Exercise description
For this exercise, print the records below verbatim.

Provided information

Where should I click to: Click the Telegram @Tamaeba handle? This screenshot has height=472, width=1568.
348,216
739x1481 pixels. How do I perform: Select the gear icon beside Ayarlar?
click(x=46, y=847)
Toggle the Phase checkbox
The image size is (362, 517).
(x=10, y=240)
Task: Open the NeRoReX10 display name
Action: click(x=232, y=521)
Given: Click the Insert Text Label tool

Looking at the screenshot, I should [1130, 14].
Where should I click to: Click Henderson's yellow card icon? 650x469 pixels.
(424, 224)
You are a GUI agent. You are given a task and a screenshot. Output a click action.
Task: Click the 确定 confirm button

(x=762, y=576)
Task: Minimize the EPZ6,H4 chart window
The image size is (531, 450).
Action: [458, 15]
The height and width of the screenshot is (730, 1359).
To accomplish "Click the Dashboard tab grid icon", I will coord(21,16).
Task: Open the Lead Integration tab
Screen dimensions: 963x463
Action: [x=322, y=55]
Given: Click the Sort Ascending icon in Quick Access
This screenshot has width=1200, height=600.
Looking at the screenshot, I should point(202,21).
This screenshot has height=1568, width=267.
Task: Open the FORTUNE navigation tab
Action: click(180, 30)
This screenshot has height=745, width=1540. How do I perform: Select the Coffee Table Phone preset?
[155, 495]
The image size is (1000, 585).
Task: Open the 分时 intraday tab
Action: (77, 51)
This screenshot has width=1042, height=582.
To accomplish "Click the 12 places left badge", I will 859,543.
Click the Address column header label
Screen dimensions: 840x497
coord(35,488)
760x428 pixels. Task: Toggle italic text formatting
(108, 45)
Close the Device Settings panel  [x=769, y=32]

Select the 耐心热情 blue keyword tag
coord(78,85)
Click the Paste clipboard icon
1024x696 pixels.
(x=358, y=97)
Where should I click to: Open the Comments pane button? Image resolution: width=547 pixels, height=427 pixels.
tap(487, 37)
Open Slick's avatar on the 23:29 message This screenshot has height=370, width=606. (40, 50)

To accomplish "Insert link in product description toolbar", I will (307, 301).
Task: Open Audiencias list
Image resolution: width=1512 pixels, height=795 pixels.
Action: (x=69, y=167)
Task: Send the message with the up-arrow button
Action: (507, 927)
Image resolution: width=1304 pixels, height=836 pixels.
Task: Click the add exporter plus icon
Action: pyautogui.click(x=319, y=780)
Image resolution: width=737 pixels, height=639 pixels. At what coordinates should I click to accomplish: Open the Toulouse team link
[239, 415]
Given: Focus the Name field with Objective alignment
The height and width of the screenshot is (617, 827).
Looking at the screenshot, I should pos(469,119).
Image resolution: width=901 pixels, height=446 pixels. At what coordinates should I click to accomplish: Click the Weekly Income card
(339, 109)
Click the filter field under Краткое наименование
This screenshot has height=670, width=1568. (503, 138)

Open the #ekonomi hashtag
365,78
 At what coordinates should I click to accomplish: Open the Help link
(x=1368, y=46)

Written answer
Where should I click to: Click the Telegram @Tamaeba handle? This screenshot has height=472, width=1568.
348,216
739x1481 pixels. How do I perform: Select the gear icon beside Ayarlar?
click(x=46, y=847)
Toggle the Phase checkbox
The image size is (362, 517).
(x=10, y=240)
Task: Open the NeRoReX10 display name
Action: click(x=232, y=521)
Given: Click the Insert Text Label tool

Looking at the screenshot, I should [1130, 14].
Where should I click to: Click Henderson's yellow card icon? 650x469 pixels.
(424, 224)
You are a GUI agent. You are given a task and a screenshot. Output a click action.
Task: Click the 确定 confirm button

(x=762, y=576)
Task: Minimize the EPZ6,H4 chart window
The image size is (531, 450).
Action: [458, 15]
The height and width of the screenshot is (730, 1359).
To accomplish "Click the Dashboard tab grid icon", I will coord(21,16).
Task: Open the Lead Integration tab
Screen dimensions: 963x463
Action: [x=322, y=55]
Given: Click the Sort Ascending icon in Quick Access
This screenshot has width=1200, height=600.
Looking at the screenshot, I should point(202,21).
This screenshot has height=1568, width=267.
Task: Open the FORTUNE navigation tab
Action: click(180, 30)
This screenshot has height=745, width=1540. How do I perform: Select the Coffee Table Phone preset?
[155, 495]
The image size is (1000, 585).
Task: Open the 分时 intraday tab
Action: (77, 51)
This screenshot has width=1042, height=582.
To accomplish "Click the 12 places left badge", I will 859,543.
Click the Address column header label
Screen dimensions: 840x497
coord(35,488)
760x428 pixels. Task: Toggle italic text formatting
(108, 45)
Close the Device Settings panel  [x=769, y=32]

Select the 耐心热情 blue keyword tag
coord(78,85)
Click the Paste clipboard icon
1024x696 pixels.
(x=358, y=97)
Where should I click to: Open the Comments pane button? Image resolution: width=547 pixels, height=427 pixels.
tap(487, 37)
Open Slick's avatar on the 23:29 message This screenshot has height=370, width=606. (40, 50)

To accomplish "Insert link in product description toolbar", I will (307, 301).
Task: Open Audiencias list
Image resolution: width=1512 pixels, height=795 pixels.
Action: (x=69, y=167)
Task: Send the message with the up-arrow button
Action: (507, 927)
Image resolution: width=1304 pixels, height=836 pixels.
Task: Click the add exporter plus icon
Action: pyautogui.click(x=319, y=780)
Image resolution: width=737 pixels, height=639 pixels. At what coordinates should I click to accomplish: Open the Toulouse team link
[239, 415]
Given: Focus the Name field with Objective alignment
The height and width of the screenshot is (617, 827).
Looking at the screenshot, I should pos(469,119).
Image resolution: width=901 pixels, height=446 pixels. At what coordinates should I click to accomplish: Click the Weekly Income card
(339, 109)
Click the filter field under Краткое наименование
This screenshot has height=670, width=1568. (503, 138)

Open the #ekonomi hashtag
365,78
 At what coordinates should I click to accomplish: Open the Help link
(x=1368, y=46)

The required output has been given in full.